Violence and mass shootings in public venues have escalated in the last few decades. Place of worship, schools, nightclubs, movie theaters, and corporate offices have added law enforcement personnel, or at least armed guards, to their payroll. Are funeral homes next?

As death care professionals, you have a deep understanding of the wide-ranging emotions families and funeral-goers experience. Grief is abundant, and tempers are short. In the case of services for victims of gun violence, frustration and anger emerge.

“When you handle services like this, it’s quite heavy and traumatic for the families, obviously, but also for the practitioners,” former funeral director John Christian Phifer told The Tennessean in 2018. “I’ve been to services where guns have been drawn. It’s actually not uncommon.”

Prevention or preparation for shootings

So what can you do to avoid violence at your funeral home or during services off-site? Some death care professionals are leading efforts to raise awareness of gun violence in their communities. At least one independent funeral home owner now refuses to conduct services for homicide victims unless he personally knows the victim’s family. 

After at least 17 acts of violence at area funerals in 2016 and 2017, Chicago funeral home directors have called for legislation to keep violence out of funerals. June Williams is a director at Golden Gate Funeral Home in Chicago. She has witnessed incidents of violence and shootings. Once, gunshots injured one of her coworkers. Williams cites “revenge-seeking guests” — usually gang members — as the main culprits for funeral violence and shootings.

“We have to be concerned when men come into the funeral home and we ask them to take off their hat,” Williams told the Chicago Tribune. “Some of the gang members, that’s their colors, they don’t want to take them off. Or somebody steps on somebody’s foot then they’re ready to fight.”

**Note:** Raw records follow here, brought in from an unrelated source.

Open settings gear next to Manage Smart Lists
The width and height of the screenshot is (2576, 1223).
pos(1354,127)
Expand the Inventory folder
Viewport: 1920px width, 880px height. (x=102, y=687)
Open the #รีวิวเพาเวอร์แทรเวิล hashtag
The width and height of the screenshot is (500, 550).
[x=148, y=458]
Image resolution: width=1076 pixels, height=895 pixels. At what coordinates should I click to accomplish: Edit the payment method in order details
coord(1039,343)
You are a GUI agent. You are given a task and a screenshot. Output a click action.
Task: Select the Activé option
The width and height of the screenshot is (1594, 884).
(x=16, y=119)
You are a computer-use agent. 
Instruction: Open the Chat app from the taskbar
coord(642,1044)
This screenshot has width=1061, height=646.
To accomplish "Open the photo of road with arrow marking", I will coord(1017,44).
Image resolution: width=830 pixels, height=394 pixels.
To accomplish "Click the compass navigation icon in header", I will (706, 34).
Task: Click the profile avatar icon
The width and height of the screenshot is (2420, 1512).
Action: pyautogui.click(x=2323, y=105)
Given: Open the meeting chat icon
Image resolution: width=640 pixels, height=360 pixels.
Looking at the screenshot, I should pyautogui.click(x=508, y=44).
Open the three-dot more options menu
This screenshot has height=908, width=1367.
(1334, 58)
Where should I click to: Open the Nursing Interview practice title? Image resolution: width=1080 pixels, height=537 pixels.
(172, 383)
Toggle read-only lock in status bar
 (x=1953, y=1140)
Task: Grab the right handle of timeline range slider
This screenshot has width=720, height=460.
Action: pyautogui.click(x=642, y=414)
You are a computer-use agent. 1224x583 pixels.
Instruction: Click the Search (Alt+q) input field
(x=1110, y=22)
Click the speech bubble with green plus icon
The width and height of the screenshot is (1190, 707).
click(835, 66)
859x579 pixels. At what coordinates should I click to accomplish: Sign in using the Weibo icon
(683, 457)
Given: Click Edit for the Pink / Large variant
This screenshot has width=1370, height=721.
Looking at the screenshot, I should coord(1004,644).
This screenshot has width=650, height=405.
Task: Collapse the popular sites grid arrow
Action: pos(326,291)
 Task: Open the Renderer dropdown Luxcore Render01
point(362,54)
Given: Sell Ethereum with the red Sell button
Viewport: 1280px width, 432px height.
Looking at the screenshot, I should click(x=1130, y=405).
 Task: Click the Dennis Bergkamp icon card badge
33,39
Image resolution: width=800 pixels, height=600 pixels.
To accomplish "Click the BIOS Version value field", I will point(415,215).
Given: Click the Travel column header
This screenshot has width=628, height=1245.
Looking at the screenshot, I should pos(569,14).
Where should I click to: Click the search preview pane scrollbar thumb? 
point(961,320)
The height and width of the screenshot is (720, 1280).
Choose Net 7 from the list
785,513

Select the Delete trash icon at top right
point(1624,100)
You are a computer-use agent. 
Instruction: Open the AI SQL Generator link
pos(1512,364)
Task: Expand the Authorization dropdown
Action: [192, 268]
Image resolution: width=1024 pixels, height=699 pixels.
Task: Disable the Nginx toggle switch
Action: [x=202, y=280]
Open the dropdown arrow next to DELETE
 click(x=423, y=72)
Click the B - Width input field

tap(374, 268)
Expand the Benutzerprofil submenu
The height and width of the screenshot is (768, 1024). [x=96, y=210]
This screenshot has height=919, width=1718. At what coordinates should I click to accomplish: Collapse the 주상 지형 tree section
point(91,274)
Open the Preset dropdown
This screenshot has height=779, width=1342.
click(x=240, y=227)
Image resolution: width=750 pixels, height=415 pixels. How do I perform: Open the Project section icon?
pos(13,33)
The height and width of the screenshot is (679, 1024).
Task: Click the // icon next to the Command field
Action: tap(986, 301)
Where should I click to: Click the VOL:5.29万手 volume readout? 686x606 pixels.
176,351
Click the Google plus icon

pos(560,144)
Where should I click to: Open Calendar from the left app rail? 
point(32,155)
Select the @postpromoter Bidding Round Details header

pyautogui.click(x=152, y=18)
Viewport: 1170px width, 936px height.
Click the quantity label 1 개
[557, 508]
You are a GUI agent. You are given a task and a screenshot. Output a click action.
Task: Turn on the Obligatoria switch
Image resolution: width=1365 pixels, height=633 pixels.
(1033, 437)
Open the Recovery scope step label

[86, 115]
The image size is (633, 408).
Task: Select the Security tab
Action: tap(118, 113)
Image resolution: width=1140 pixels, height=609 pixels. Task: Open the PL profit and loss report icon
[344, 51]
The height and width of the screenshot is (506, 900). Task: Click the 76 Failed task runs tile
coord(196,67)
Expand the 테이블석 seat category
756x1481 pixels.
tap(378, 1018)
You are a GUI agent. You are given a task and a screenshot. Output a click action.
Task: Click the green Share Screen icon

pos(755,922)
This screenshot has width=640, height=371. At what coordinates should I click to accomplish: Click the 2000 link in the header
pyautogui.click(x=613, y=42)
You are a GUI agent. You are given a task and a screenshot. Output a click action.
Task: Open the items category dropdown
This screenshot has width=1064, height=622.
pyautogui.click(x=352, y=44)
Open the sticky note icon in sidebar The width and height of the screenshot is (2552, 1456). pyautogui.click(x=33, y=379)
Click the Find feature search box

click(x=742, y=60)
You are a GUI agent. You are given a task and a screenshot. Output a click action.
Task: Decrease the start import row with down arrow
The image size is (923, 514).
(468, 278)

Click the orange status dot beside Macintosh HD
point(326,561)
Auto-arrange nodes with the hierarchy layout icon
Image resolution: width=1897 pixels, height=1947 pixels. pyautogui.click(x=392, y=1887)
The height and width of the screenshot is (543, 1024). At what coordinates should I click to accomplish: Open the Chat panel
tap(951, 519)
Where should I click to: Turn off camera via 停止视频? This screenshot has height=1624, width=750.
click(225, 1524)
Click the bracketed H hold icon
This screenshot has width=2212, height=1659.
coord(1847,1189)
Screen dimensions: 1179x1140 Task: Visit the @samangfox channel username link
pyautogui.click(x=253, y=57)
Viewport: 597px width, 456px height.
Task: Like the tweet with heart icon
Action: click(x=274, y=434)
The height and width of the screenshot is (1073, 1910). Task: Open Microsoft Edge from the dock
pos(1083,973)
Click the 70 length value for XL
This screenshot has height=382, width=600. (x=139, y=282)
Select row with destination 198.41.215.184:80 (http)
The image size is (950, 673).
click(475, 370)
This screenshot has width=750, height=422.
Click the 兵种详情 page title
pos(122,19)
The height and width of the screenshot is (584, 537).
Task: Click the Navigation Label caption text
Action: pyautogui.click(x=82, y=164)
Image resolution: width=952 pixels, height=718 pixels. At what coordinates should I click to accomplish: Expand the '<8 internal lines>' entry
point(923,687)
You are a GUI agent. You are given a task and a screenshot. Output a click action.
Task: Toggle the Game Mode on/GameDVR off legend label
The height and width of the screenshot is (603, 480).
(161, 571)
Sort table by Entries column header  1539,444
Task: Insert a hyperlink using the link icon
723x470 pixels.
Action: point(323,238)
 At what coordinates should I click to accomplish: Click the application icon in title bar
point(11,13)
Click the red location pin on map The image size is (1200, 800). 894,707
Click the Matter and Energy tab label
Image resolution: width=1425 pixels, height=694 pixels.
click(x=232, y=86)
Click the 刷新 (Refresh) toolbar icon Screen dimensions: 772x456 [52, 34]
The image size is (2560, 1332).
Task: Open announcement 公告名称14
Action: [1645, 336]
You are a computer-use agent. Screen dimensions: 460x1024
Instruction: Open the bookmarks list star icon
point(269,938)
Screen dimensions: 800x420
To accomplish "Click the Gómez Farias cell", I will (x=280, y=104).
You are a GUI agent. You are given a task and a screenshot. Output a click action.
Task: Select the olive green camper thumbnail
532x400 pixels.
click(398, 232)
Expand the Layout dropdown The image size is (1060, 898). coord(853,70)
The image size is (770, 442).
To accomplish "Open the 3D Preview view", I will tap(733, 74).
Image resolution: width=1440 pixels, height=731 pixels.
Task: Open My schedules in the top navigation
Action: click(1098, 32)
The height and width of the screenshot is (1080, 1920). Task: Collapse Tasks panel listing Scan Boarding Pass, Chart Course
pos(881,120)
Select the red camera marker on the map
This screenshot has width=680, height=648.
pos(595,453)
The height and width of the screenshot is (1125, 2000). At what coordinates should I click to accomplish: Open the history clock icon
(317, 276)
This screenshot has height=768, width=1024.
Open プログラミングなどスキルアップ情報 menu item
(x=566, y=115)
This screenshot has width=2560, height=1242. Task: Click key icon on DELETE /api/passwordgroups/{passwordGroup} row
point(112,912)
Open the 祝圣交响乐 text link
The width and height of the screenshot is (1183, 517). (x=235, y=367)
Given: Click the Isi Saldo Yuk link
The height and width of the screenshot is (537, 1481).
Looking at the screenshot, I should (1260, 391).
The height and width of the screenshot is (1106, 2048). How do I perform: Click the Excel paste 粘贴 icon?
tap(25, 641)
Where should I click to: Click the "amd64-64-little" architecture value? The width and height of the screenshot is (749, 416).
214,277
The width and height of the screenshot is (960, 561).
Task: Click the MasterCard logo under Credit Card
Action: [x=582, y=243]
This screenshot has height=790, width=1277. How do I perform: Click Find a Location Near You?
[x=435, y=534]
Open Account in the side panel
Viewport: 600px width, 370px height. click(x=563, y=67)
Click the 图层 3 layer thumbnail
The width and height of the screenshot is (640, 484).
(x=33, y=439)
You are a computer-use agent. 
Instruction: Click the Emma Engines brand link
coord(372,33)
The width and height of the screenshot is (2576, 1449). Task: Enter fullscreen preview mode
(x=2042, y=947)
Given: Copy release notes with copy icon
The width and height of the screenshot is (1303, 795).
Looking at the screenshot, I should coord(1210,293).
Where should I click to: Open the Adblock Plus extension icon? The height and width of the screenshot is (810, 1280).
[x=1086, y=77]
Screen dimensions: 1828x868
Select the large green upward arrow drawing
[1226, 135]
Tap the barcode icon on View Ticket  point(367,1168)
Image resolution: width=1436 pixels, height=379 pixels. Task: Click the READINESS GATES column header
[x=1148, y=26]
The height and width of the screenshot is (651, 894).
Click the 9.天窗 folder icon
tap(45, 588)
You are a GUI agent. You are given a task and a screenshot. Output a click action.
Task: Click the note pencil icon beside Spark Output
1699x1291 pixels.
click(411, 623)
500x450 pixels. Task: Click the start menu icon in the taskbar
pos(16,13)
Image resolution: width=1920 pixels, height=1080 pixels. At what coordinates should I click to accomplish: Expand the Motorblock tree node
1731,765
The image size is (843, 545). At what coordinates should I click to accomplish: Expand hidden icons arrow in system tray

“There used to be a code amongst different types of folks,” Williams added. “You didn’t bother the people at church, and you didn’t bother them at a funeral.”

But what about Incognito?

After Richie Incognito’s rampage last August, news outlets speculated he might be dealing with “some severe mental issues.” Comments he later made to reporters about his father, including, “I’m not sure he’s dead,” didn’t help matters.

However, in an interview for “HBO’s Real Sports with Bryant Gumbel” that aired on September 24, Incognito attributed his behavior in Scottsdale to drugs, alcohol, and lack of sleep.

“It was an emotional day for myself,” Incognito told Gumbel. “And I showed up at the funeral home and I wasn’t in my best health… I thought I was acting normal. (A couple of) days not sleeping, then the heavy marijuana use, plus the drinking. All that is a recipe for disaster for a person like myself.” 

Directors might be expect violent behavior at a funeral for a victim of gun violence or in a gang-heavy community. But how could the directors in Scottsdale have been prepared for Incognito’s outburst and threats? Incognito was a famous, presumably-wealthy football player, not a revenge-seeking gang member.

Maybe guards, police officers, or metal detecting equipment at funeral homes and services might help. Hopefully some of the gun violence awareness efforts of directors will make an impact. Above all, death care professionals and mourners simply shouldn’t have to worry about their safety in addition to their grief.

Chicago pastor Larry Trotter might have said it best. “Regardless of what caused the death of a loved one, I have mothers and grandmothers that are standing with me. We deserve to be safe at a funeral.”